Saudi Arabia expects car rental market to grow by USD1.3B by 2028


(MENAFN) The car rental market in Saudi Arabia is undergoing significant changes, reflecting the Kingdom's broader economic and social advancements. A report by Glasgow Research and Consulting predicts the market will grow from USD772 million in 2023 to USD1.3 billion by 2028, with a compound annual growth rate of 9.7 percent. This expansion is fueled by an increasing number of companies adopting rental solutions and a rise in local and expatriate employees. Additionally, the decision to allow women to drive has spurred new demand, altering car rental consumption patterns across the Kingdom.

Corporate leasing dominates the market, accounting for 81 percent of operations, while private leasing comprises the remaining 19 percent. The report highlights that sedans, such as the Toyota Camry and Hyundai Sonata, are the most popular, making up 43 percent of rentals. SUVs follow with 39 percent, and luxury vehicles like the Mercedes-Benz E-Class and BMW 7 Series hold a smaller 8 percent share. Despite the smaller proportion, demand for luxury rentals is growing as customers increasingly seek premium experiences.

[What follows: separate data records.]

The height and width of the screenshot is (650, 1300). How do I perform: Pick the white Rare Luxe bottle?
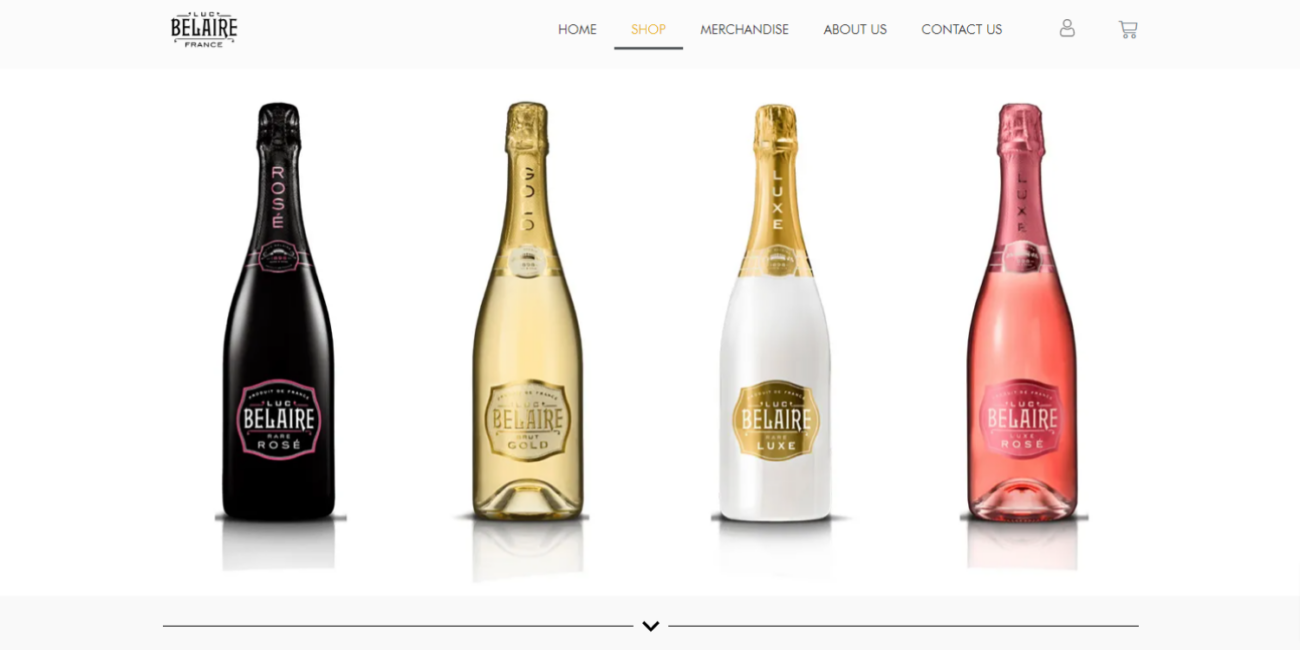775,312
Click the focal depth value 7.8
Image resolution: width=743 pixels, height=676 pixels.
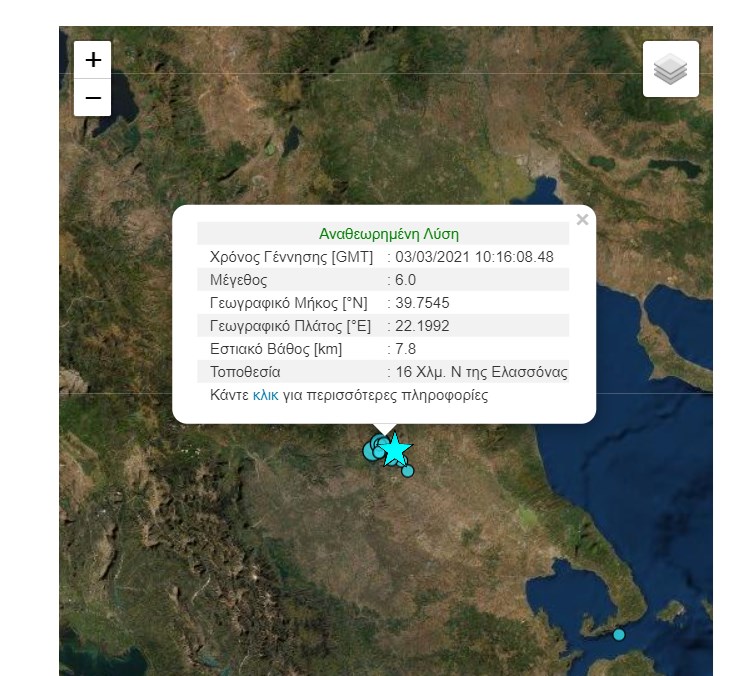click(x=405, y=349)
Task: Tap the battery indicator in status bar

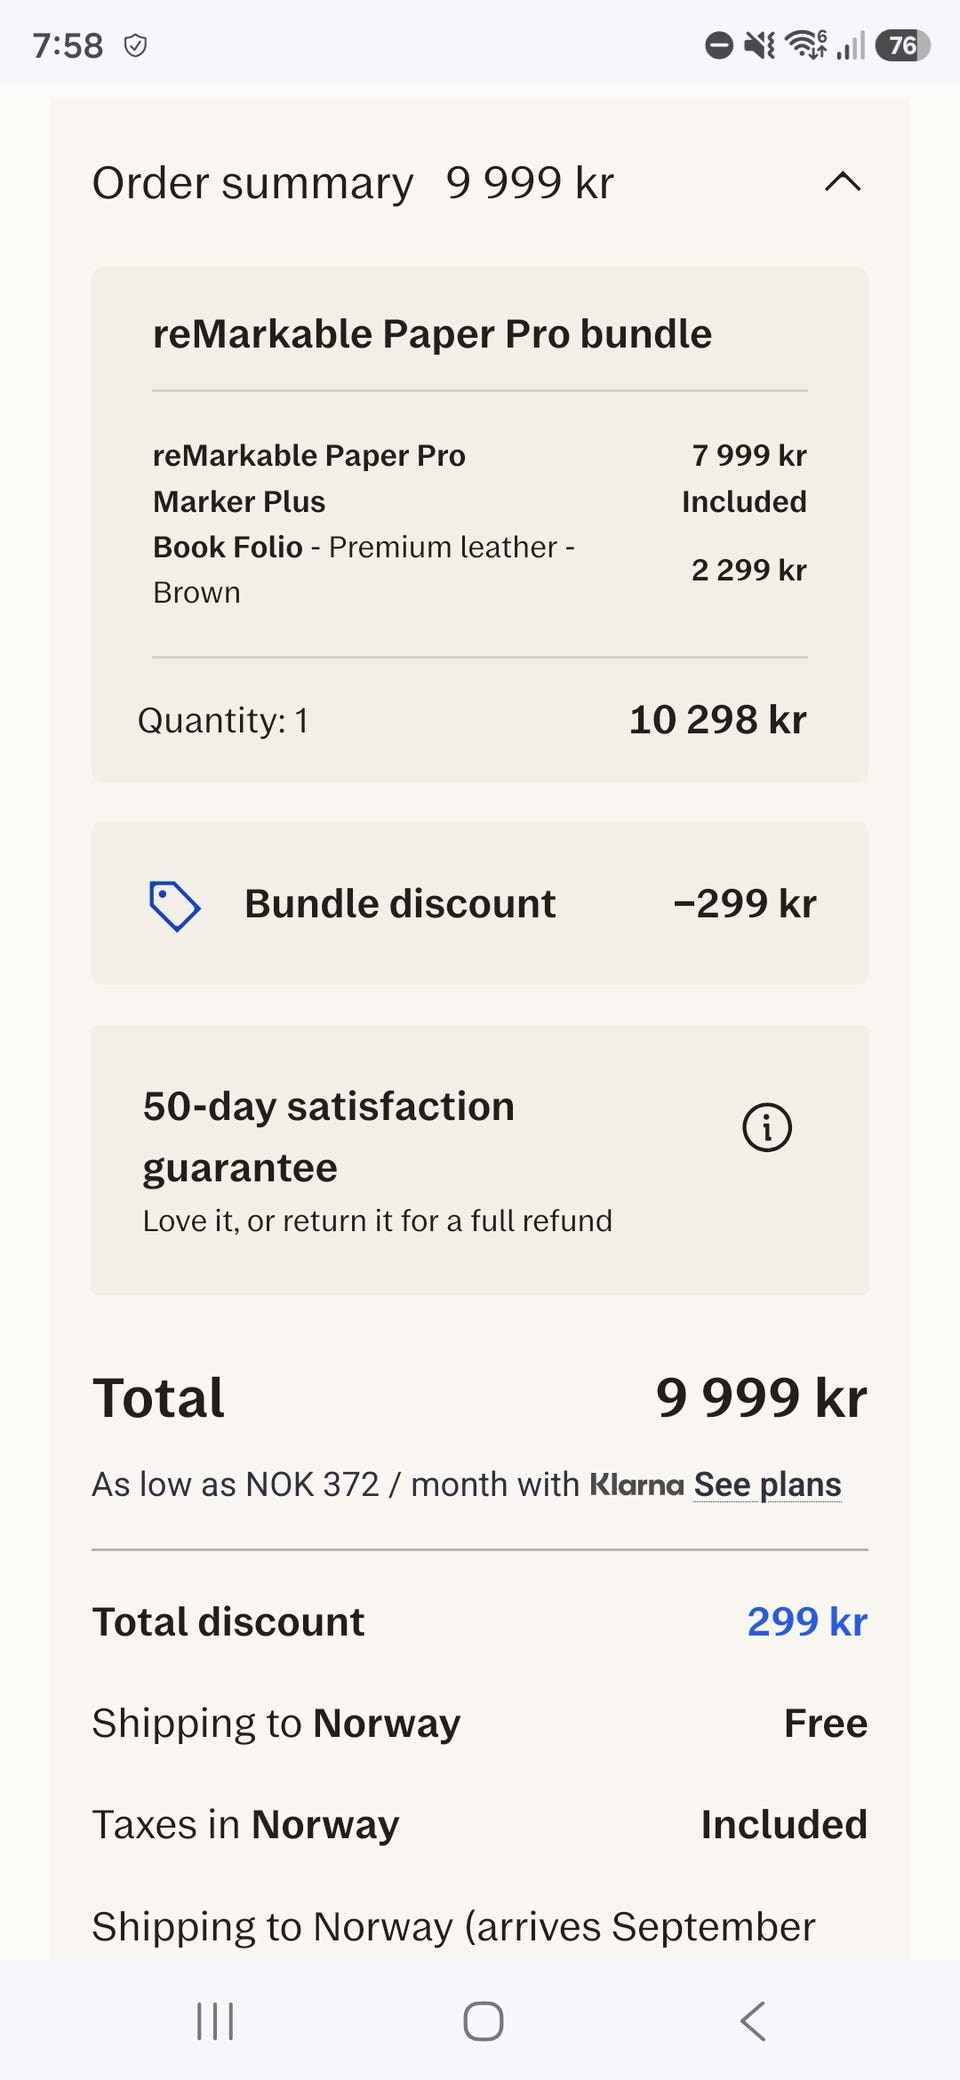Action: 903,45
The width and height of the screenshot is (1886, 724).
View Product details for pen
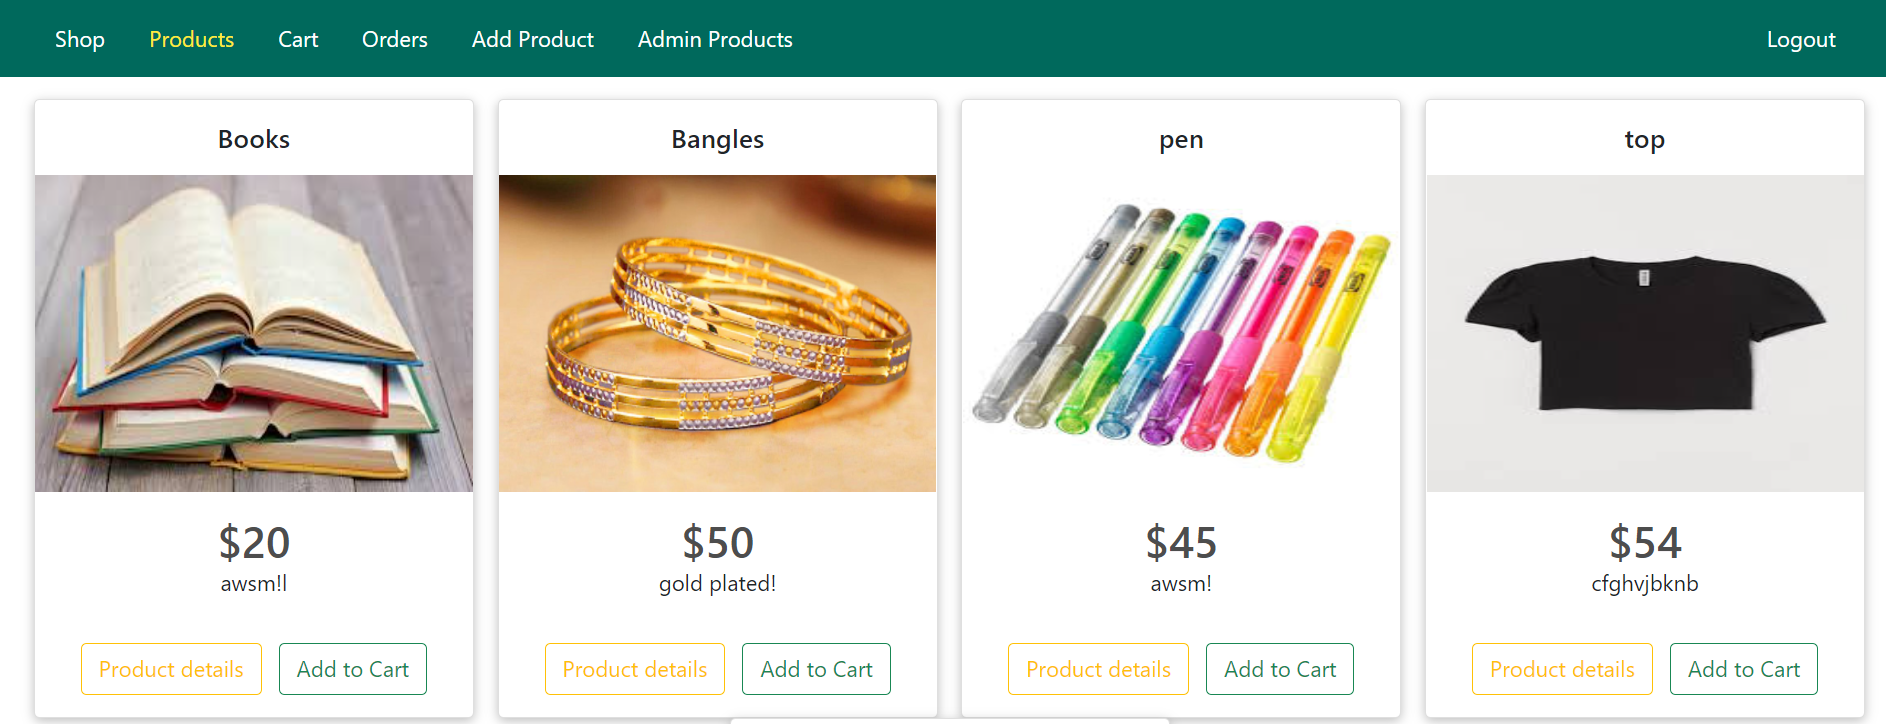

Digital transformation is playing a pivotal role in the sector's growth. Online platforms are projected to account for 62 percent of total revenues by 2029, underlining the need for companies to adopt digital solutions. These platforms are not only enhancing customer experience but also streamlining access to services, making rentals more accessible and convenient. This shift is reshaping how car rental businesses operate in Saudi Arabia.

The financial outlook for the market remains robust, with revenues expected to reach USD1.13 billion in 2024 and continue rising to USD1.32 billion by 2029. The combination of technological integration, evolving social dynamics, and growing corporate demand ensures a promising future for the car rental industry in the Kingdom.